The Child Care Carousel

Urban Institute
May 28, 2002

For low-income parents, getting and keeping child care subsidies can be so challenging that it undermines a key goal of the system, to work and stay off welfare, according to two new reports from the Urban Institute's Assessing the New Federalism project examining how the subsidies work in 12 states.

The research found that families must do far more to get and keep their subsidies than has generally been recognized. They must apply for subsidies, periodically recertify their eligibility and report any changes in, for instance, their job, income, child care provider, residence, or marital status. During each of these processes, parents could have the following requirements:

  • Face-to-Face meetings. Most sites required parents to come into the office at least once, though some sites required them to come in repeatedly.


  • Documentation. The amount and type of documents parents were required to provide for each of these steps varied across sites. For example, one site required an application and eight separate documents as part of their application process, while another required only the application, one month of pay stubs and a child support statement.

The subsidy policies governing requirements also did not always match with how they worked in practice. For example:

  • Even in locations that required recertification of eligibility every six months, caseworkers often made parents recertify more often, particularly if the family experienced frequent job-related changes.


  • In some of the sites where parents could comply with requirements by phone or mail, clients reported that their phone calls went unanswered or their mailed paperwork was lost. As a consequence, these parents would end up visiting the agency in person.

To see how a streamlined procedure compares with a complex one, follow "Leslie's" easy and difficult journeys through the child care subsidy system, at the end of this article.

What Can Make a Difference?
Three factors contributed to the ease or difficulty with which families accessed and retained child care subsidies.

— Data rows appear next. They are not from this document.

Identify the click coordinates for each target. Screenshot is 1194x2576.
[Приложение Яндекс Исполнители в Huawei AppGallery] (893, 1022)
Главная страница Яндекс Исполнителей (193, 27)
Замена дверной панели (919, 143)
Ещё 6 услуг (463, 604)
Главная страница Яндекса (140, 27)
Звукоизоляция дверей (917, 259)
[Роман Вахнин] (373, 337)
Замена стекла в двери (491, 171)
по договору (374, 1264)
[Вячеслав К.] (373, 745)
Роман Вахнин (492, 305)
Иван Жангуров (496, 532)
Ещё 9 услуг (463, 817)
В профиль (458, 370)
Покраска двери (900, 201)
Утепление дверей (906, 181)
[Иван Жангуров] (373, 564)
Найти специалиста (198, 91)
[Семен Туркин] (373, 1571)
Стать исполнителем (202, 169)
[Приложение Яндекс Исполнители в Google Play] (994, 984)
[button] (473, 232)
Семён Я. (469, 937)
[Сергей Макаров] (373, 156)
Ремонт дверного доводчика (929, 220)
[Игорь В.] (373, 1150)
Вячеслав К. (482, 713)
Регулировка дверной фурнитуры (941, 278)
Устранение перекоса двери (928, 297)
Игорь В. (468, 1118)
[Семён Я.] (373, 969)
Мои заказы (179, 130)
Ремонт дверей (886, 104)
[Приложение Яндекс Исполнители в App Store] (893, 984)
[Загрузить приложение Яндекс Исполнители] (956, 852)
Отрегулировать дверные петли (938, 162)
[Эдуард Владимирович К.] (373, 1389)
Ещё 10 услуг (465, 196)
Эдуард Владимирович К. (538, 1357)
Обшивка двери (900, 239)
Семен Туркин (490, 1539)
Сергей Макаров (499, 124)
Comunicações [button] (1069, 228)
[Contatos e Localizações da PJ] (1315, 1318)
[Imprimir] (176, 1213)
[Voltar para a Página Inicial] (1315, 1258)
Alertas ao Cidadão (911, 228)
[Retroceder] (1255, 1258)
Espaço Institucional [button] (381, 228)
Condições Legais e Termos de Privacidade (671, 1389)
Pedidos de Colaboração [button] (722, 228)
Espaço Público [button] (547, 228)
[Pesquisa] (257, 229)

  • Funding levels. Insufficient resources can limit the ability of local agencies to make sufficient staff available to process child care subsidies, invest adequately in staff training, and purchase equipment such as computer and telephone systems that could make local agencies more responsive to families.


  • State and local policies. Policies that limit required face-to-face meetings, make the application process easier, stipulate longer periods between recertification, or simplify requirements for reporting other changes, can greatly improve access to the system.


  • Local agency practices. Agency practices can help low-income working families retain their subsidy. For example, permitting clients to apply and recertify by phone can work as long as the caseworkers have time to answer the phones and the phone system is adequate. Having extended office hours and minimizing office waits can also make it easier for parents to meet requirements. Ensuring that caseworkers are well-trained and have customer service as a priority can improve service delivery and improve access.